2009/8/30病が教えてくれたこと4

 私は良く私の母に言っていた。

「あの人はね、決して悪い人じゃないの。でも、自分が『どうふるまうべきか』ということを何かはき違えてしまっているの。たぶん精神年齢が幼いのだと思う。自分のことしか見えない幼稚園生と同じね。はやく小学校高学年ぐらいにまで成長して欲しいな」

 あれほど会話の成立しなかった夫が、結婚27年目にして、初めて「普通の会話」が私と交わせるようになった。
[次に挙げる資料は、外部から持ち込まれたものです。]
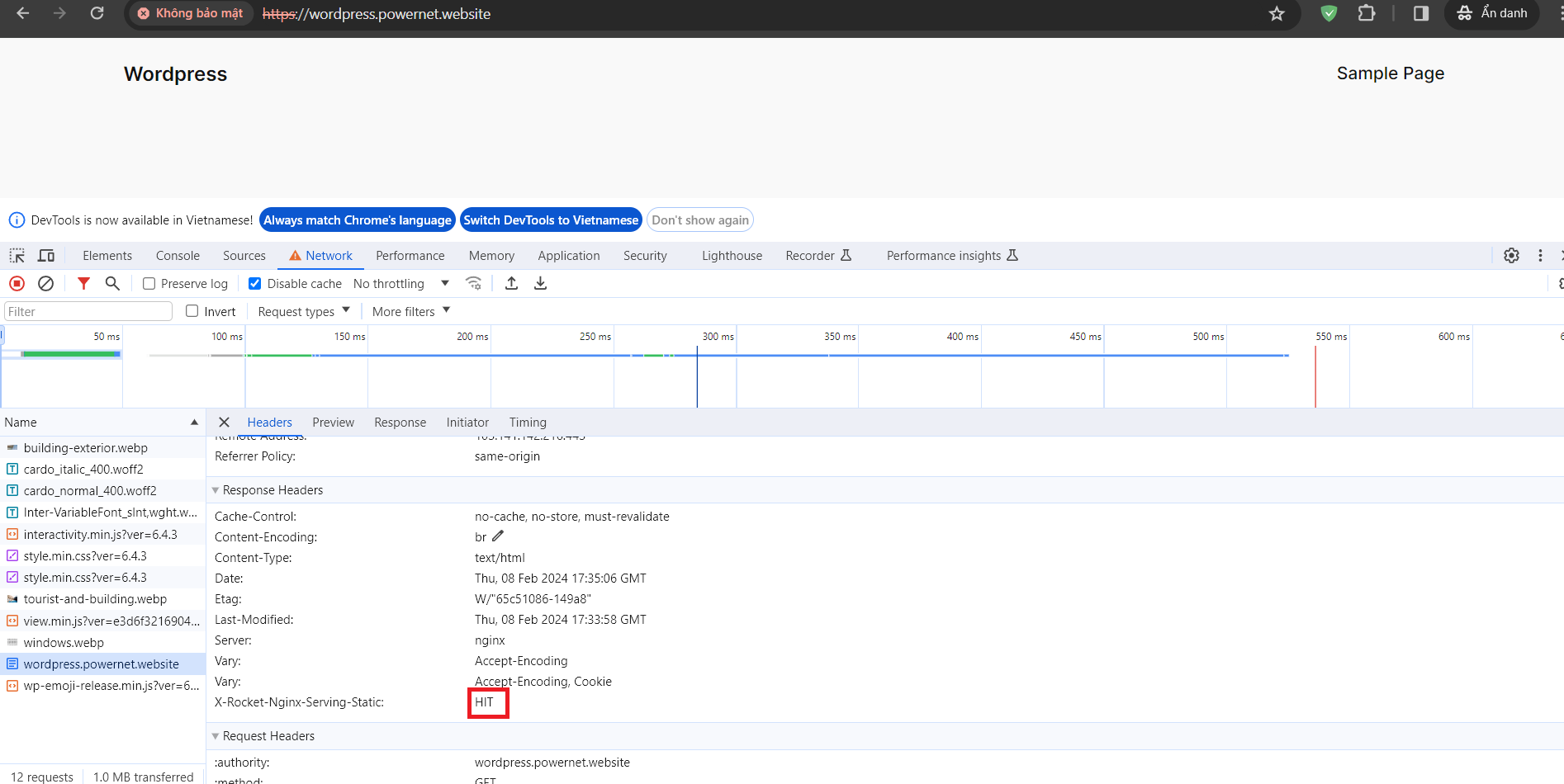Viewport: 1564px width, 784px height.
Task: Check the Invert filter checkbox
Action: pyautogui.click(x=192, y=311)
今までの27年間はいったいなんだったの??と不思議になるほどごく自然な会話が存在した。  そうして一ヵ月半の時が過ぎ、精密検査の結果を医師より聞く日がやってきた。

癌専門病院を訪れる人たちは、皆同じ「危機」を抱えている。ほとんどの患者は家族の誰かと一緒に待合室の椅子に座っていた。「九割」の確立で癌だろう。そう覚悟していると夫は小さな声でつぶやいた。

名前を呼ばれ診察室に入る。医師はパソコン上でCT画像を数分かけて細かくチエックした。画面に映る点々とした白い部分。あれがすべて癌化したリンパ節なのだろうか・・。回転椅子を回し振り向いた医師がおもむろに口を開いた。